We believe that some current ideas to solve for balance billing for patients are misguided, such as a proposal to require air medical providers to separate “aviation” costs from “health care” costs in bills. Emergency medical care provided in flight is done so in a unique environment and with concerns for aviation and patient safety that only exist in the air. Health care and aviation services are inextricably linked and impossible to separate in any meaningful way. For example, many aircraft are fitted with external oxygen tanks to decrease the risk of cabin fire, thus changing the nature of delivering oxygen to patients. The costs for that service are increased by its use in an airborne environment, and should not be compared to similar services on the ground. Most importantly, the separation of bills in this manner would provide no discernable benefit for patients, and does nothing to reduce the costs of emergency air medical services or protect patients from receiving balance bills caused by extraordinarily low payments made by insurers or insurer’s refusal to discuss in-network agreements with air medical providers.

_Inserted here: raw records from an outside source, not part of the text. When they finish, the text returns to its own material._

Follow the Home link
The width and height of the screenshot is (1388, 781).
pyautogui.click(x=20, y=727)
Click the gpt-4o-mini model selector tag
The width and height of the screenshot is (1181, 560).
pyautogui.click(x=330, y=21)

Additionally, proposals to limit air ambulance charges by using Medicare as a metric would be devasting to EAMS. As we have shown, and as independent studies have clearly indicated, the current Medicare fee schedule was developed without a study of costs and since its implementation CMS has never collected a single cost data point nor undertaken an analysis of the cost of providing the services. By capping rates at 125% of Medicare as some propose, EAMS would essentially collect the following:

• $10,199.00: Median cost of providing one helicopter transport o $7,497.50 Proposed Median Commercial Insurance reimbursement per transport o $5,998.00: Median Medicare reimbursement (base rate plus mileage) per transport o $3,463.00: Median Medicaid reimbursement per transport o $354.00 Median Self-Pay Reimbursement

This proposal would end emergency air medical transport in the United States, limiting services only to those communities who choose to provide them as a public service or hospitals willing to subsidize the bulk of the cost.

Finally, we believe that the entire discussion of balance and surprise billing, at least as it has applied to emergency air medical services, seems to ignore a simple but important principle: “do no harm.” Do no harm to patients who may receive these bills, but also do no harm to the caregivers who have dedicated their life’s work to serving others, either in the back of helicopter, a ground ambulance, an emergency room, or at a patient’s bedside. AAMS believes in protecting patients; our members protect them every day. AAMS believes in protecting them from the devastating disability of strokes and heart attacks, protecting their lives from horrible injuries caused by accidents, and protecting them from worsening injuries sustained during floods, storms, mass shootings, and other natural disasters.

AAMS thanks the Committee for the opportunity to offer this testimony and welcomes continued dialogue on this important topic. Again, we ask the Committee to recognize the unique and distinct regulatory, economic and operational aspects of this essential service and to take care that any legislation does not inadvertently curtail access to EAMS for patients-in-need.